-- SHORT TASK --
Please rewrite the paragraph of the BERT excerpt that begins "When using BERT in TensorFlow" as a short list that keeps its main facts.

-- PROVIDED TEXT --
'''

This problem can be solved using contextual embedding, a technique that pretrains a *logical* model rather than a *physical* vectors collection. The model has the capable of transforming a word into different embedding vectors based on specific context. Many contextual embedding methods have been proposed out there, where the most noticeable ones are ULMFiT, ELMo, BERT and [Transformer].

[heteronyms]: https://en.wikipedia.org/wiki/Heteronym_(linguistics)
[Transformer]: https://tfhub.dev/google/collections/transformer_encoders_text/1

#### (w) BERT
[BERT] (Bidirectional Encoder Representations from Transformers) is a state-of-the-art architecture for pretraining word representation proposed by Google in 2018. It is designed so that the embedding of a word takes into account both left and right context words. BERT models are pre-trained on a large corpus of text, can be then fine-tuned for specific tasks. There are a lot of BERT pre-train models can be found in TensorFlow Hub:
- [BERT-base], models by original authors
- [BERT-experts], fine-tuned BERT-base models for different domains
- [ALBERT], a lite version of BERT with reduced number of parameters
- [ELECTRA], a BERT-like architecture that pre-trains a discriminator

When using BERT in TensorFlow, the corpus needs to go through a preprocessor first (read the documentation to know which processor should be used). Then, the BERT model takes the processed data as input to generate embedding vectors. This object has two important keys,
`sequence_output` which represents each token a vector and
`pooled_output` which represents the whole sequence a vector.

'''

-- RECORDED INFORMATION --
'''

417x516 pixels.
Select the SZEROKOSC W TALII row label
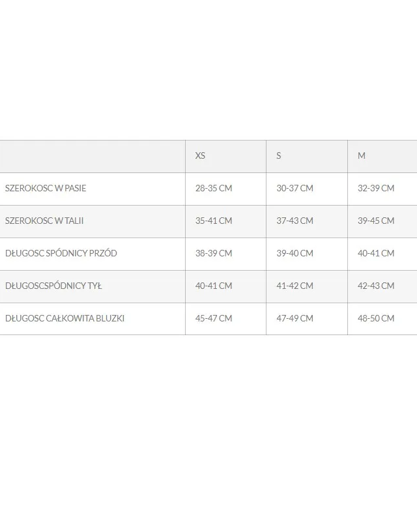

'''

-- EXERCISE RESPONSE --
- The corpus first passes through a preprocessor. The documentation says which one to use.
- The BERT model takes the processed data as input and generates embedding vectors.
- The output object has two important keys:
  - `sequence_output`: one vector for each token
  - `pooled_output`: one vector for the whole sequence